2. Received in connection with the closing of the Merger in exchange for 900,000 shares of common stock issued upon conversion of Series B preferred stock of NeuroBo, which conversion occurred immediately prior to the closing of the Merger, and 80,833 shares of common stock issued upon conversion of convertible promissory notes of NeuroBo, which conversion occurred immediately prior to the closing of the Merger, held by The E&Healthcare Investment Fund No. 6.
3. Received in connection with the closing of the Merger in exchange for 1,500,000 shares of common stock issued upon the conversion of Series B preferred stock of NeuroBo, which conversion occurred immediately prior to the closing of the Merger, and 131,353 shares of common stock issued upon conversion of convertible promissory notes of NeuroBo, which conversion occurred immediately prior to the closing of the Merger, held by The E&Healthcare Investment Fund No. 7.

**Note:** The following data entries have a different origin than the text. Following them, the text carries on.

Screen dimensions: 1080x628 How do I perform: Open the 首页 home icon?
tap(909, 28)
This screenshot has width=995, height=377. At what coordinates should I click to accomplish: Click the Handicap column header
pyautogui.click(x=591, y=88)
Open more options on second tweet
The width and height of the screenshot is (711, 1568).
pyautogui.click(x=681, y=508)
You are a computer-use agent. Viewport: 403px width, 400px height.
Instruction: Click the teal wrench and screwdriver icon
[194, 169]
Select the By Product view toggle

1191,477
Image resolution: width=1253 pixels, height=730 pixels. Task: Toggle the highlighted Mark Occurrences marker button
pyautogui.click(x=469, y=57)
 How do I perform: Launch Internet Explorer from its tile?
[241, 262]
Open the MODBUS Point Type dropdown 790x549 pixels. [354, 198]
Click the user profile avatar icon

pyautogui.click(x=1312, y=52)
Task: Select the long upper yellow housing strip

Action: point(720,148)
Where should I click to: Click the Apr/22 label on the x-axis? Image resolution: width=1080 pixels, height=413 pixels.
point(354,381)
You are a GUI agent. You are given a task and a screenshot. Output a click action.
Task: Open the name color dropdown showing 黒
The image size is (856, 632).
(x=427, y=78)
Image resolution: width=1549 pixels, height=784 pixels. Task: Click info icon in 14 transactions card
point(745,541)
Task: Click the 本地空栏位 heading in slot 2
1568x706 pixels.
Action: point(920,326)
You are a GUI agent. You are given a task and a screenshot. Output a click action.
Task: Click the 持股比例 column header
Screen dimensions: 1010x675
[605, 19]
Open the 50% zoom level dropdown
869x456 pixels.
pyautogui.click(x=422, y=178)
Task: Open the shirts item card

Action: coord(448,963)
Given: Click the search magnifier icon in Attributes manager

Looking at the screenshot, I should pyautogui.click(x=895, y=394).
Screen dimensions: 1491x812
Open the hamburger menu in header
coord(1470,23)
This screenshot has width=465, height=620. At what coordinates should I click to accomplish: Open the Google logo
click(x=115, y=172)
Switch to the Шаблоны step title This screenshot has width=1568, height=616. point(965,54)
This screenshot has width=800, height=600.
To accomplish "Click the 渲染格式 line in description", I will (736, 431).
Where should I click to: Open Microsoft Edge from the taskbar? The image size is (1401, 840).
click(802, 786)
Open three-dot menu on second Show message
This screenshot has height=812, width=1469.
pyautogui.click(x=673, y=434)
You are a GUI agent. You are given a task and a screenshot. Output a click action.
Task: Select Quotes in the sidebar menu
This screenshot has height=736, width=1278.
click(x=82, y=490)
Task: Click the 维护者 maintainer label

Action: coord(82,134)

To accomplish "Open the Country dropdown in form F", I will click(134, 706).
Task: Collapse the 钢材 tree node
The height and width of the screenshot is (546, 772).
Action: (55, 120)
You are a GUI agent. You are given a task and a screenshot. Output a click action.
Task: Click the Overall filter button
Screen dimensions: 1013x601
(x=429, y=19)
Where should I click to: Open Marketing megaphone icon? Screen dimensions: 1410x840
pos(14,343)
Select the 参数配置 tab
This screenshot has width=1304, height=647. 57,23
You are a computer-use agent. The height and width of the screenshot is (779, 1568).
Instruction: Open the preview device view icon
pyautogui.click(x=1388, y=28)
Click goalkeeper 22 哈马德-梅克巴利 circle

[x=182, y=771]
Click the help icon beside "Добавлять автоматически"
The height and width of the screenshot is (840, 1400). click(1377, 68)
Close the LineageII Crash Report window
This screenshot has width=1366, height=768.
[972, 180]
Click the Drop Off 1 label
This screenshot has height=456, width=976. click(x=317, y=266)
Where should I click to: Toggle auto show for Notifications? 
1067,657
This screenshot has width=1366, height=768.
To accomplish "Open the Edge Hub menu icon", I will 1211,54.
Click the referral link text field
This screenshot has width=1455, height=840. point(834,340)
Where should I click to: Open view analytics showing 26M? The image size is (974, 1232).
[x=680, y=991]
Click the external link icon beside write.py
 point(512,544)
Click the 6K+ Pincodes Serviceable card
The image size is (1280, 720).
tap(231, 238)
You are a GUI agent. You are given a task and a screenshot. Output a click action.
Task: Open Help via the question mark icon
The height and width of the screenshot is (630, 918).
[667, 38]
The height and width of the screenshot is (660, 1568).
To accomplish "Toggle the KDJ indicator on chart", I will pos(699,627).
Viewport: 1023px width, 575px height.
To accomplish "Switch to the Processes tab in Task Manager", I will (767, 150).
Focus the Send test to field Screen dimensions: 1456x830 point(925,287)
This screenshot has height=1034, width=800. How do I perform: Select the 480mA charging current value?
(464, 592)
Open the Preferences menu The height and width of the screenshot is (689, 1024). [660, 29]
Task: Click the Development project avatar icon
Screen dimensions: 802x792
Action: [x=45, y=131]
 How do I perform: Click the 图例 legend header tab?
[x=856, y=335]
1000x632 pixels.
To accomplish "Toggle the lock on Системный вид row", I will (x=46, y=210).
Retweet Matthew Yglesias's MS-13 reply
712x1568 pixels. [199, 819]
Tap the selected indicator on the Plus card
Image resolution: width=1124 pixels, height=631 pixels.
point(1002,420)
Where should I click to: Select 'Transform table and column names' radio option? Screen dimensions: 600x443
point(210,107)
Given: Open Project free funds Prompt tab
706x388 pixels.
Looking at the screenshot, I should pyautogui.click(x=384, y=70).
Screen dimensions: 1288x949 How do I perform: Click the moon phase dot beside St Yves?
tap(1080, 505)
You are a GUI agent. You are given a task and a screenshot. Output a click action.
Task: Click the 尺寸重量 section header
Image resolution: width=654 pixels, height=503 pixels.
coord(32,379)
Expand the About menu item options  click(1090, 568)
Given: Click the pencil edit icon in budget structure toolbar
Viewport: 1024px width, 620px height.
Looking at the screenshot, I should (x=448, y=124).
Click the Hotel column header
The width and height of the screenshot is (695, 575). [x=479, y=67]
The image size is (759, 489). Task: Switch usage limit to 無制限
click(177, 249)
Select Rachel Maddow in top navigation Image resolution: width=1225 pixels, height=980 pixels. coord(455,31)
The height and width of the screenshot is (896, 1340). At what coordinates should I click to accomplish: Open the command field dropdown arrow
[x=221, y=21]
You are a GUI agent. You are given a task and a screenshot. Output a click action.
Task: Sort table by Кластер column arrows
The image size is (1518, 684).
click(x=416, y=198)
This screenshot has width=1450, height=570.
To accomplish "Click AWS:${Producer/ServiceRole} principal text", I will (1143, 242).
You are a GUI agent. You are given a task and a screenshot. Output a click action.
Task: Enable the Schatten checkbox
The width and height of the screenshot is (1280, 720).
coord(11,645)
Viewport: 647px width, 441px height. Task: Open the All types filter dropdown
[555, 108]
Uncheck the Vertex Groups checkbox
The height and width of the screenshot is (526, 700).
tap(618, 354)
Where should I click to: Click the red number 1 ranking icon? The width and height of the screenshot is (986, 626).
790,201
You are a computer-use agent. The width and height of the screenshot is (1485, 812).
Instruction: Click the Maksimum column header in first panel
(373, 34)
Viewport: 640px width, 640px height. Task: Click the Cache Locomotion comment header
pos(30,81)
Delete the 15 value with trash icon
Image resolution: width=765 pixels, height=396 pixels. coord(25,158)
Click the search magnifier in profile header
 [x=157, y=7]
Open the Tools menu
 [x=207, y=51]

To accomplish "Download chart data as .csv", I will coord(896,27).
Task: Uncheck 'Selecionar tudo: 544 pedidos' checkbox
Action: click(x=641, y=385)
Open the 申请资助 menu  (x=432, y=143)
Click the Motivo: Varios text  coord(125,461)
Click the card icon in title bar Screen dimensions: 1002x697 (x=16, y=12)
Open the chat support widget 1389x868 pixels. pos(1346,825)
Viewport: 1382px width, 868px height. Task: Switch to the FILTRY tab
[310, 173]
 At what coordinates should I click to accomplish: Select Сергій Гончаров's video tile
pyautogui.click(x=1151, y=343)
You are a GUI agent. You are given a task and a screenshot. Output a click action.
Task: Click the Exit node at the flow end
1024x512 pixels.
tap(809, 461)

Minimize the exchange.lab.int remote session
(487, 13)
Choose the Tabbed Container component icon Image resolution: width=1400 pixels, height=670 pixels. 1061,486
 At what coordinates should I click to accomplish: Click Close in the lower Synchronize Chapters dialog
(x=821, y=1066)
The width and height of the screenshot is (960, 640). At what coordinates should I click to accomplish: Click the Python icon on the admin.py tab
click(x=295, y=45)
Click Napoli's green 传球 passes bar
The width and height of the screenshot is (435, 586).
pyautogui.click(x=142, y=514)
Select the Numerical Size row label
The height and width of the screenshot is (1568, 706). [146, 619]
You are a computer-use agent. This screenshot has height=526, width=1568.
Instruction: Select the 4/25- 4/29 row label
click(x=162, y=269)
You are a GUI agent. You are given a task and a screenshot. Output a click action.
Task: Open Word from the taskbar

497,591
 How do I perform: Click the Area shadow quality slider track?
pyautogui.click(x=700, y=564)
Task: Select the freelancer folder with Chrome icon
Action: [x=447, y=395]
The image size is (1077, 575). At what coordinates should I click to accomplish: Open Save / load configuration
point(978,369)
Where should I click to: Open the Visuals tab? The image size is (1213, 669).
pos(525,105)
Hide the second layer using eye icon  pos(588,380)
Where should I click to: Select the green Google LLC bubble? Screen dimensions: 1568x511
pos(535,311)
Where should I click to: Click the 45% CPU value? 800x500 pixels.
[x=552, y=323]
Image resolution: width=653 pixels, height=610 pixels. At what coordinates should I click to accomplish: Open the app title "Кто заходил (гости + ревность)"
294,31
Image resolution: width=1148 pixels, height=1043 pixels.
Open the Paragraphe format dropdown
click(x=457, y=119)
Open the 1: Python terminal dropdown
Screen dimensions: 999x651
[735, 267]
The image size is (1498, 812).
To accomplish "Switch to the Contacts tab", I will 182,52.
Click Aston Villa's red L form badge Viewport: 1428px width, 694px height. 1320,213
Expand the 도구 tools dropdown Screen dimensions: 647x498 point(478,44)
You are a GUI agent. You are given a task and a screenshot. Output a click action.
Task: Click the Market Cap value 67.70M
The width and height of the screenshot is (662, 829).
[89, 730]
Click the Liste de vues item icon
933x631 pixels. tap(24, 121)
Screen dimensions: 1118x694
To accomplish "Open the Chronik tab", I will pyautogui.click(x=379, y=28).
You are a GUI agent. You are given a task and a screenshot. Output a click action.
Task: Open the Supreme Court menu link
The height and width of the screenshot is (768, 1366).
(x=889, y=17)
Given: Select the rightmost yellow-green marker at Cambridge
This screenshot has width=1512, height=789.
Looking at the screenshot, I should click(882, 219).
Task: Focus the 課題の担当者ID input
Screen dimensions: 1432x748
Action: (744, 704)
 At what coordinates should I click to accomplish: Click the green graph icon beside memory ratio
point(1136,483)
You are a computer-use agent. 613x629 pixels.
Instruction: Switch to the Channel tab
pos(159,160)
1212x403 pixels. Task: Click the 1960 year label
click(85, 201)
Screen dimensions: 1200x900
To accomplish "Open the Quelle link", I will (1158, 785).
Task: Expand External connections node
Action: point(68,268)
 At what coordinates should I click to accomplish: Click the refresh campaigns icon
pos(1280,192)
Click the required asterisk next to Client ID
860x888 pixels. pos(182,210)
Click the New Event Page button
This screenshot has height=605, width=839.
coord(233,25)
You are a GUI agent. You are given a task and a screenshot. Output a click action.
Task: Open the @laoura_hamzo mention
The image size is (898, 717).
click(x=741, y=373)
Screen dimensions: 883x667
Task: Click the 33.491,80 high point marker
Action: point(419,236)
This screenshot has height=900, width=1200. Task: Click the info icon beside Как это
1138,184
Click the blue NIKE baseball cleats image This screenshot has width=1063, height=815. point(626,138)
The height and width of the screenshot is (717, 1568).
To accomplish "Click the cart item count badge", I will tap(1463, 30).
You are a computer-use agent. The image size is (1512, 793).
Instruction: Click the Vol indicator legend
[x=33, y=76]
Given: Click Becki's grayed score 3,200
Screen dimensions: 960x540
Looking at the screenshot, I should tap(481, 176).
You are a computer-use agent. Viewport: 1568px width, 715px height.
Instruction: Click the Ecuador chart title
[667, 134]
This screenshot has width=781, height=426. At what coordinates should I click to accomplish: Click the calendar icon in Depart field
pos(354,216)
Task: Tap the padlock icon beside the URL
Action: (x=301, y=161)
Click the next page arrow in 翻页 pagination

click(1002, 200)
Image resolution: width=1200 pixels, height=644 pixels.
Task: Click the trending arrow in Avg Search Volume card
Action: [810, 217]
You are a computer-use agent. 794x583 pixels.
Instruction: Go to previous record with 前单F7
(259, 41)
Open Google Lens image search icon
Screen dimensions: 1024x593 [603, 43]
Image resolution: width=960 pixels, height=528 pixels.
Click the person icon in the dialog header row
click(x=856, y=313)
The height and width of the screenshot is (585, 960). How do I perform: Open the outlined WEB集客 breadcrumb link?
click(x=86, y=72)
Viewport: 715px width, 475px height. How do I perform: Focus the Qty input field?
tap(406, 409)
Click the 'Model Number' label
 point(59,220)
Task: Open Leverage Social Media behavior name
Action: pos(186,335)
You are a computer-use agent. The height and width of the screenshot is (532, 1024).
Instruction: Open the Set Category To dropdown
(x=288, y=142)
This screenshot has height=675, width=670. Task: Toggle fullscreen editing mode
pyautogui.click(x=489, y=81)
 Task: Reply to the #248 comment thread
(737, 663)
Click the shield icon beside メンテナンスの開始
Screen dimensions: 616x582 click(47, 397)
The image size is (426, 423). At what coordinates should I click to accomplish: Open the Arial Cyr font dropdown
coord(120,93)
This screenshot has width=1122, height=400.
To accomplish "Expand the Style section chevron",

4. In connection with the closing of the Merger, each share of NeuroBo common stock was exchanged for 1.1431 shares of the Issuer's common stock.
5. Ms. Kim is the Chief Executive Officer of E&I Investment. E&Investment is the sole general partner of The E&Healthcare Investment Fund II, The E&Healthcare Investment Fund No. 6 and The E&Investment Healthcare Fund No. 7, and has voting power over the shares held by The E&Healthcare Investment Fund II, The E&Healthcare Investment Fund No. 6 and The E&Investment Healthcare Fund No. 7. Ms. Kim is the Chief Executive Officer of E&Investment, and as such has voting and investment control over the shares held by E&Investment and its affiliated funds. The reporting person disclaims beneficial ownership of the reported securities except to the extent of her pecuniary interest therein.
Remarks:
All share and per share amounts of the Issuer's common stock and stock options reported in this Form 4 reflect the 10,000-for-1 reverse stock split of the NeuroBo's common stock effected on August 13, 2019.
/s/ Na Yeon Kim 01/02/2020
** Signature of Reporting Person Date
Reminder: Report on a separate line for each class of securities beneficially owned directly or indirectly.
* If the form is filed by more than one reporting person, see Instruction 4 (b)(v).
** Intentional misstatements or omissions of facts constitute Federal Criminal Violations See 18 U.S.C. 1001 and 15 U.S.C. 78ff(a).